At the same time I believe you also have responsibilities. As the saying goes "with great power, comes great responsibility." If you are a successful person, you should make sure that you are not exploiting others in your trip to the top; and once you are there, help others climb the same ladder, instead of kicking out the rungs on your way up.

This is what Occupy Wall Street is about. Sure there's people in the crowd that believe in Communism but most of us know that isn't a successful economic model. We are trying to save true capitalism from corruption, corporate socialism, and greed. A true "free market" would never have bailed out banks who made terrible business decisions, got saved by the taxpayers, and then thanked us by foreclosing on our homes instead of negotiating new mortgages.

Our issue is not with the people who have legitimately accumulated wealth through hard work, reward the employees who helped get them there and don't try to find ways out of paying their taxes. That is what makes America great, that is the "American Dream". Our beef is with those who have made their wealth by manipulating financial markets, exploiting their workers, employing lobbyists and accountants so that not only do they not pay taxes, they manage to get corporate welfare that we the taxpayers end up paying for. That's not capitalism, that is the very "socialism" that their most brainwashed supporters ironically denounce.

The "free market" is one in which consumers get to choose which company they want to do business with and there are more than just one choice. The free market should be one where a business thrives because of the product it produces, not by using politicians to pass regulations that stifle anyone else who tries to compete. In the free market, the bad apples would be allowed to rot, without contaminating others.

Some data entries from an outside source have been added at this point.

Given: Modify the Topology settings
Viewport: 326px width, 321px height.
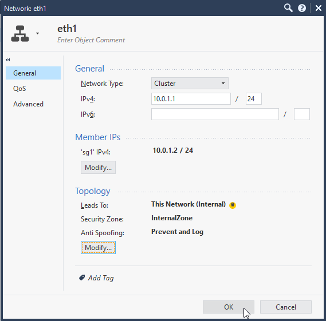Looking at the screenshot, I should pos(98,248).
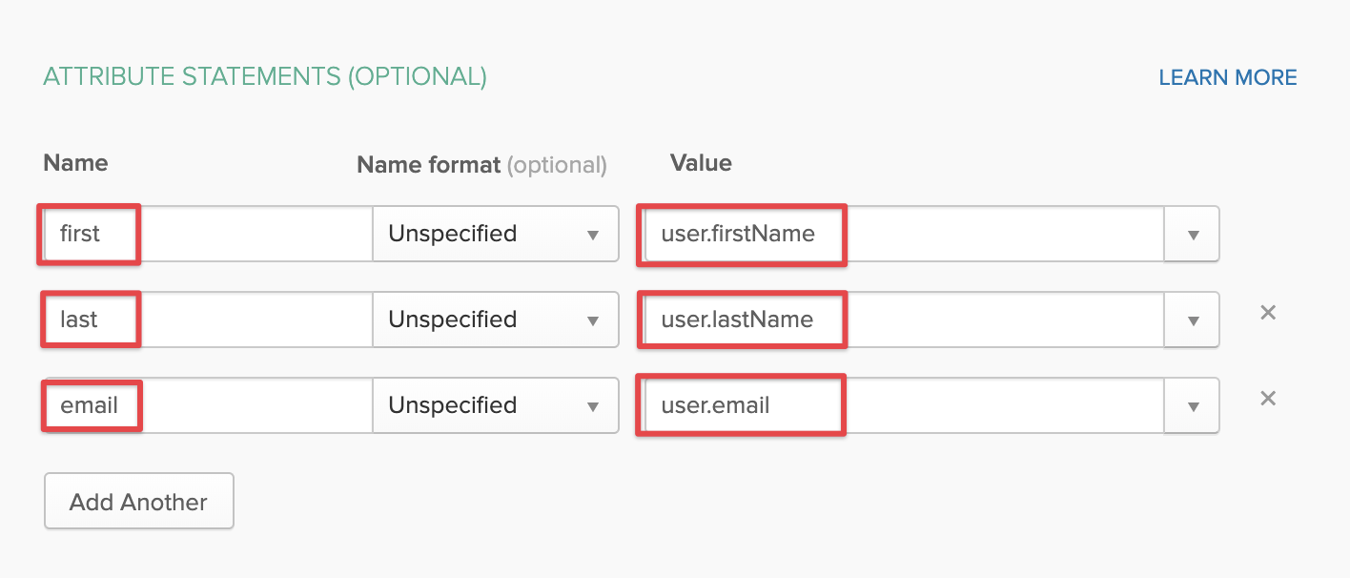The width and height of the screenshot is (1350, 578).
Task: Expand the user.lastName value dropdown arrow
Action: tap(1192, 320)
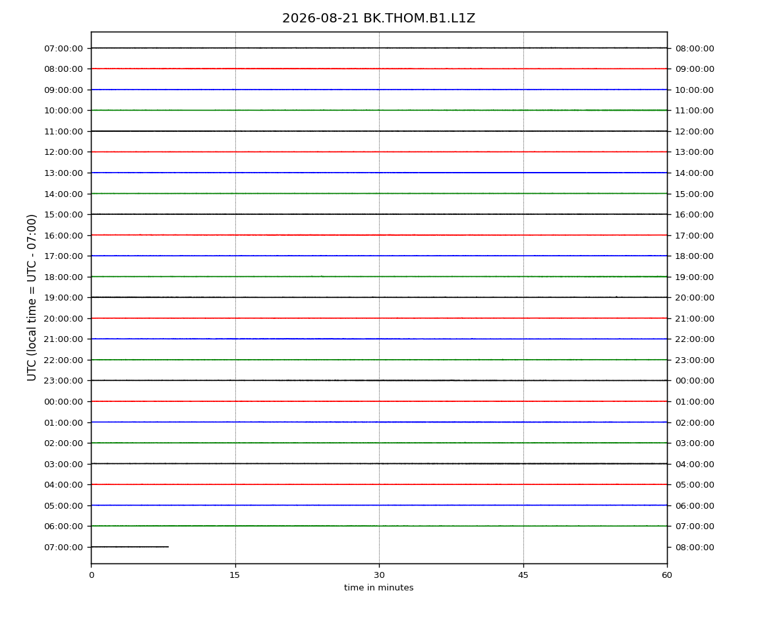Viewport: 758px width, 626px height.
Task: Click the red 16:00:00 trace line
Action: (379, 235)
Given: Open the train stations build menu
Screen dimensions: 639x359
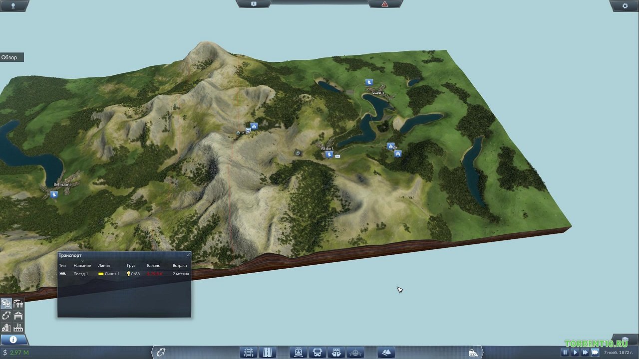Looking at the screenshot, I should click(x=299, y=353).
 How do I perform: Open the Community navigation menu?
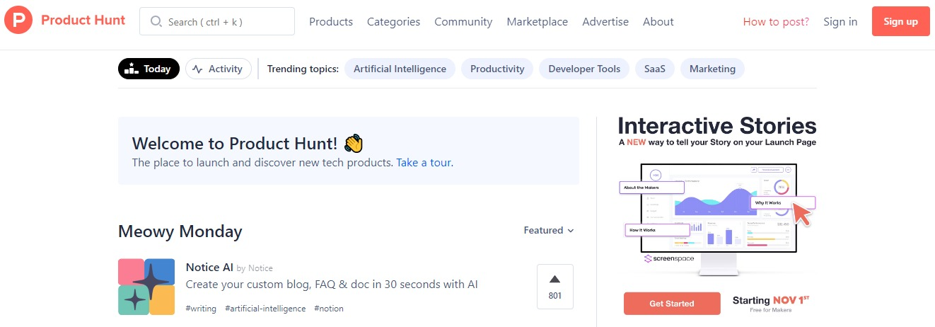(x=463, y=22)
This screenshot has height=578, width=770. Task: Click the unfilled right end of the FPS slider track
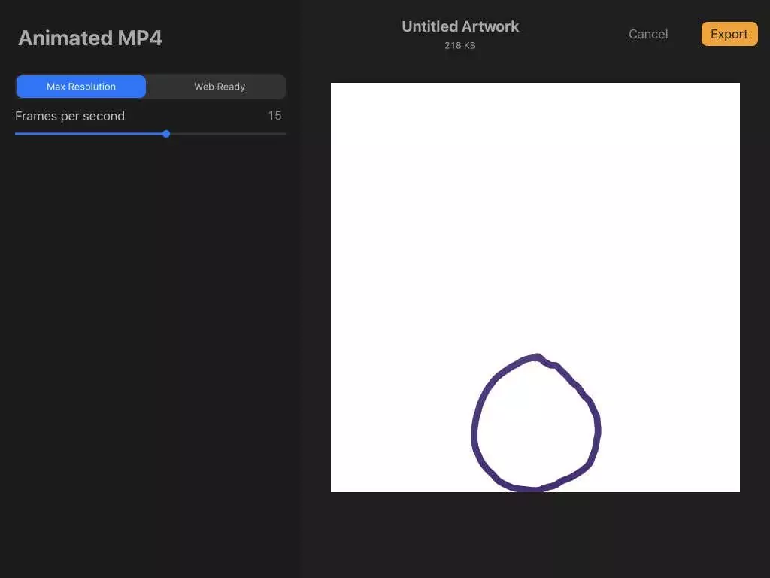(x=228, y=134)
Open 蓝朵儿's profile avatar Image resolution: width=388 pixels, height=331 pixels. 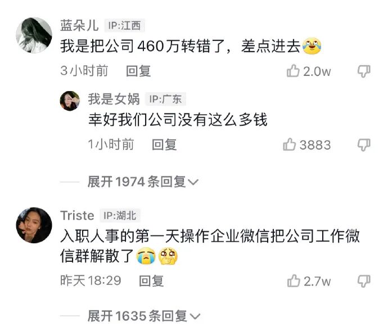[34, 35]
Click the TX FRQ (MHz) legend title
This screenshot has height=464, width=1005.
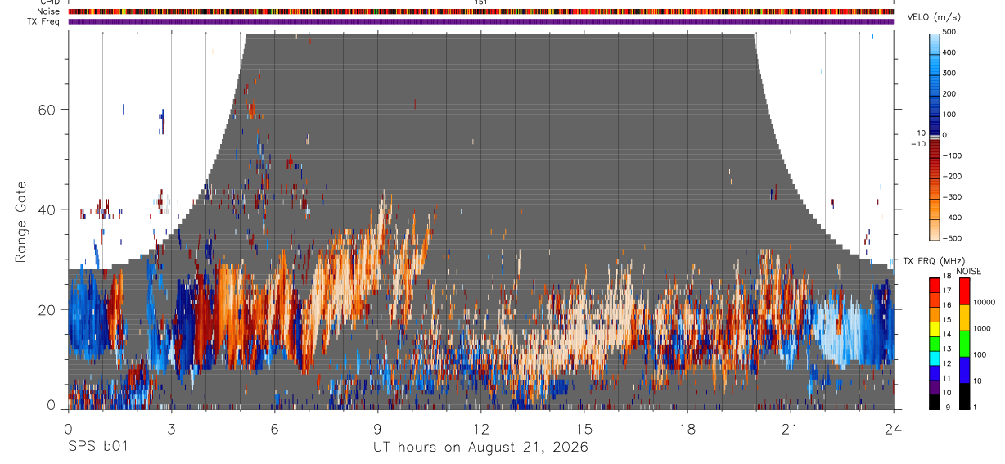[932, 261]
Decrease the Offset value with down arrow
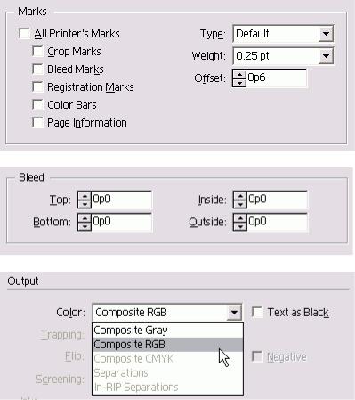 (x=239, y=82)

We are the 99% and we support the honest 1%.


  1. Straightforward, with no rhetoric... Yessir, that's how I like my political discourse! You, my friend, have a new fan...

  2. Capitalism isn't about hard work. It's about using your existing wealth (capital) to make more wealth.

    If workers got full value for their hard work capitalism would fail because the capitalists would not make a return on their financial investments.

    I don't have a problem with people lending financial support and getting a reasonable return, but why should someone who puts money in get to keep receiving a share of profits forever and ever, when those who put in work, even if they are well compensated, only get compensation as long as they are capable of putting out more work...

  3. A person who works for wages should not be taxed, as s/he is contributing to the contract with their employer in equal measure to what they receive. Employment is a zero sum transaction with no realized gain for the employee. The employer, however, is free to make whatever profit from that contract that can be borne by the market for the product produced. That profit is an "added value" contract with the consumer and that is where taxation should be levied.

  4. Repeal the "Iron Law of Wages" !!!

    Communities are more than "markets." Without commuities, "markets" would not exist. To reduce arguements about communities to a discussion of "markets" misses the point. "Markets" exist to promote fair exchange of goods and services. But, communities exist becuase we are human beings, not merely employers or employees. We have needs that "markets" can't meet.

    Any discussion of capitalism is a discussion of how to "take advantage" of the difference between the costs of production and the value of the product. The "Iron Law" of wages says there is a logical advantage to keeping wages as low as possible -- and deferring all other costs to the commons.

    Whether "paradox" or "contridiction" Capitalism must be regulated to keep it from going insane and destroying community.

  5. Easier said than done. Capitalism would be stable and sustainable on the planet Vulcan (if you're a Star Trek fan you know what I mean) where there is no greed. Greed is the monkey in the wench. Adam Smith was only half right when he talked about the invisible hand. Yes people should follow their self interest, but their self interest must also be reconciled with the common good.